Wish I Could Just Make Dumb, Happy Songs

In a sense, those of us listening may be hearing this as a significant change for you, Shintaro Sakamoto.

Sakamoto: I guess people are listening more closely than I thought. But really, these lyrics are simply the result of me leaving out the things I do not feel like singing about right now. What I am feeling at the moment probably just found its way in naturally. That kind of detached, god’s-eye observer perspective just no longer feels right to me on an emotional level..

These days, something like that god’s-eye view almost exists as a given in everyday life, through AI and similar technologies. Did that make you want to bring more of a direct, personal involvement into your expression?

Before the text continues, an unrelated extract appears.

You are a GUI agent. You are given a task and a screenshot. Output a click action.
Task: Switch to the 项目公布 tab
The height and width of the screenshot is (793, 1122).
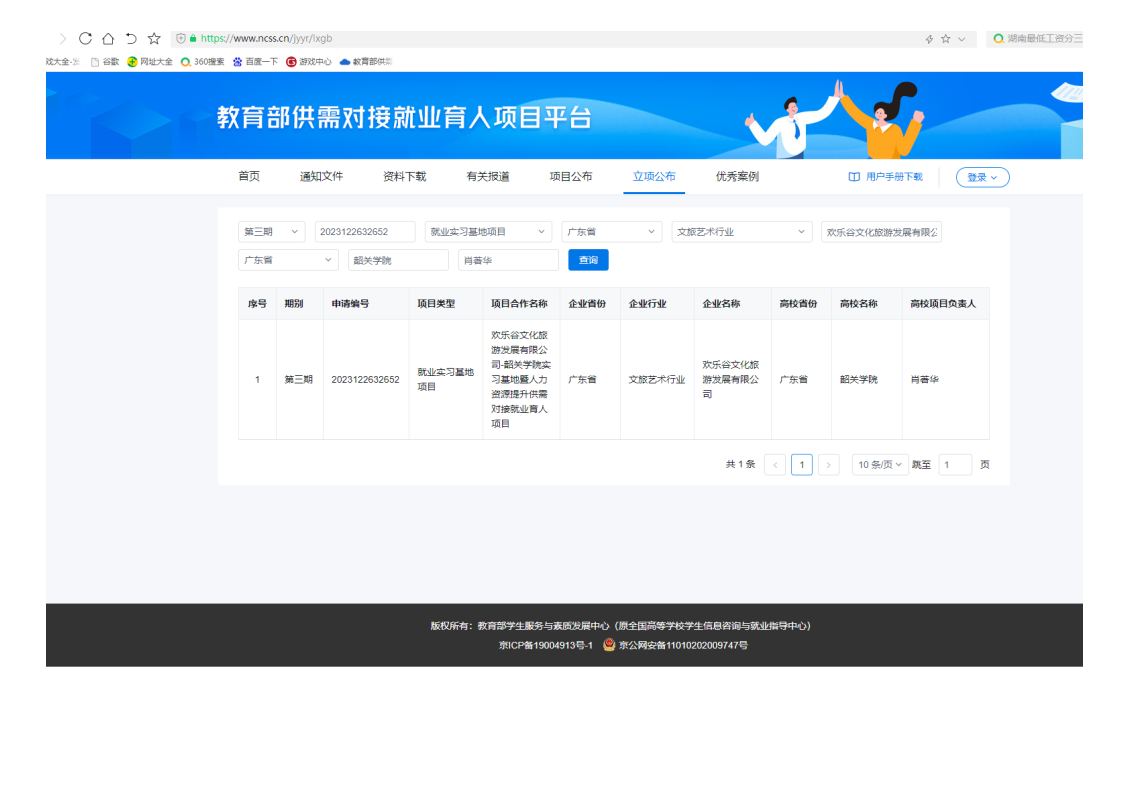[571, 177]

Sakamoto: We live in a time where even the information you get from an online search might not be true. It used to feel like a convenient tool where you could look something up and get the correct answer. Now you have to go one step further and question whether it is true or false. You no longer know what standards to rely on. I feel like that sense of not knowing what to do in times like these sits pretty deep at the core.

That feeling really seems to come through in the lyrics of “Protect Your Brain” and “Numb.”

Sakamoto: When you put it that way, it sounds like my own sense of crisis about society is just spilling directly into the lyrics, which is a little embarrassing. I thought I was making things the same way I always have, but maybe I have been more affected than I realized, and that influence is leaking out.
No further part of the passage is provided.